Literature DB >> 10688672

Compensation by fibroblast growth factor 1 (FGF1) does not account for the mild phenotypic defects observed in FGF2 null mice.

D L Miller1, S Ortega, O Bashayan, R Basch, C Basilico.   

Abstract

Fibroblast growth factor 1 (FGF1) and FGF2, the prototypic members of the FGF family of growth factors, have been implicated in a variety of physiological and pathological processes. Unlike most other FGFs, FGF1 and FGF2 are ubiquitously expressed and are not efficiently secreted. Gene knockouts in mice have previously demonstrated a role for FGF2 in brain development, blood pressure regulation, and wound healing. The relatively mild phenotypic defects associated with FGF2 deletion led to the hypothesis that the continued expression of other FGFs partially compensated for the absence of FGF2 in these mice.

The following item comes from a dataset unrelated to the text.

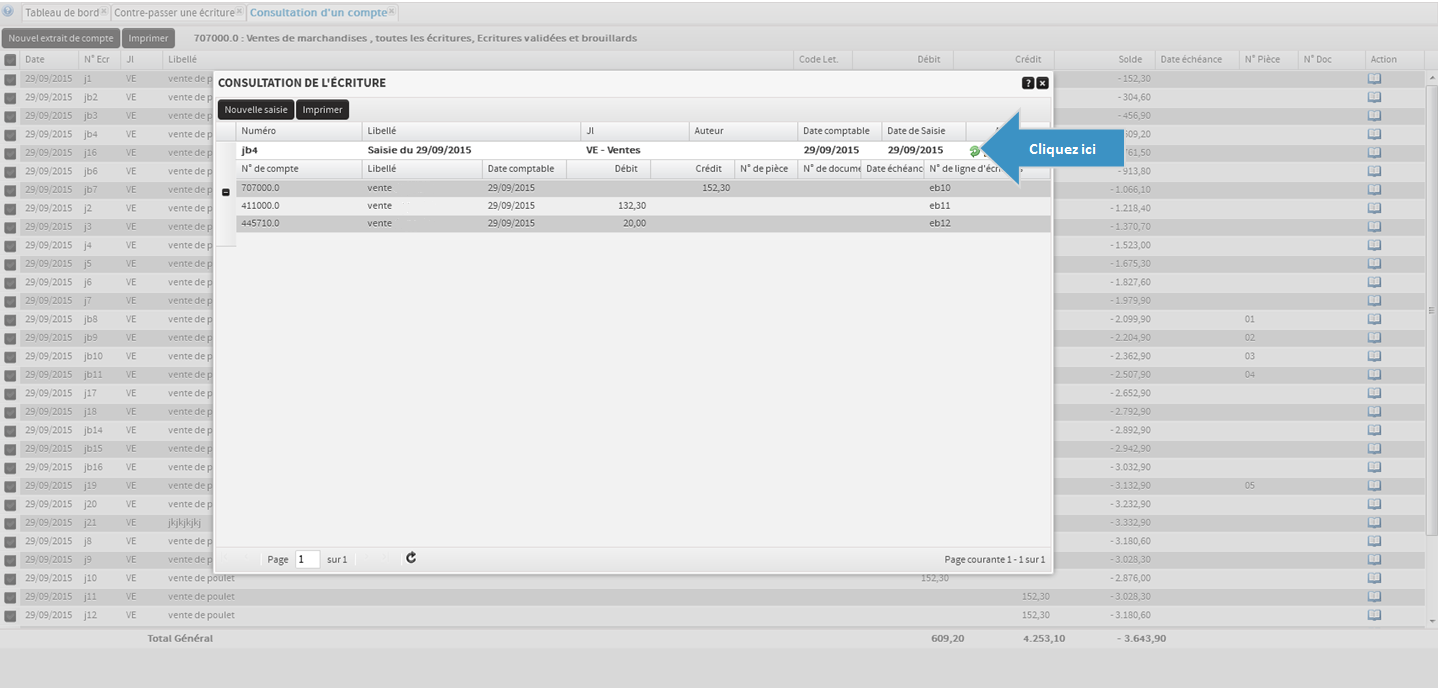Click the pagination refresh icon in the dialog footer
Viewport: 1438px width, 689px height.
[x=411, y=558]
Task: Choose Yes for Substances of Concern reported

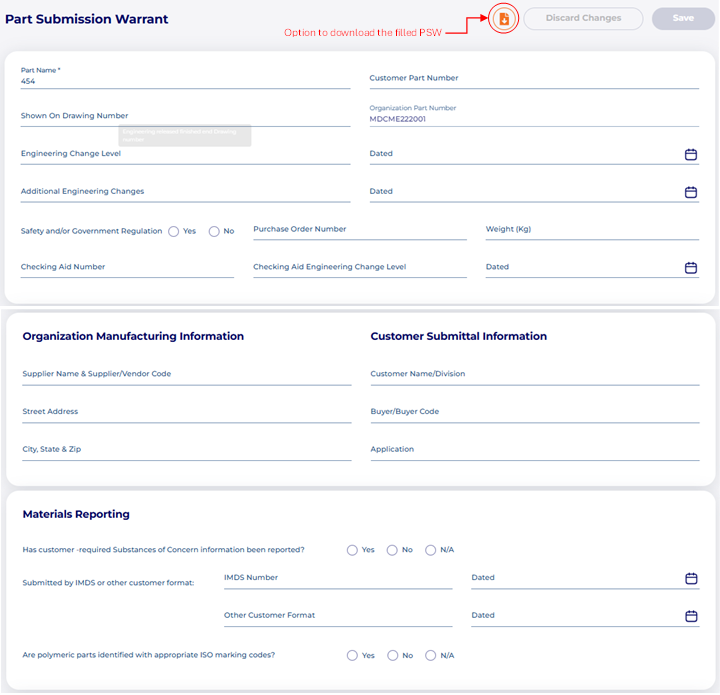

We now report our generation of mice lacking FGF1 and their use, in combination with our previously described FGF2 null mice, to produce mice lacking both FGF1 and FGF2. FGF1-FGF2 double-knockout mice are viable and fertile and do not display any gross phenotypic defects. In the double-knockout mice we observed defects that were similar in extent to those previously described for the FGF2 null mice. Differences in the organization of neurons of the frontal motor cortex and in the rates of wound healing were observed. We also observed in FGF2(-/-) mice and in FGF1-FGF2 double-knockout mice novel impairments in hematopoiesis that were similar in severity. Essentially no abnormalities were found in mice lacking only FGF1. Our results suggest that the relatively mild defects in FGF2 knockout animals are not a consequence of compensation by FGF1 and suggest highly restricted roles for both factors under normal developmental and physiological conditions.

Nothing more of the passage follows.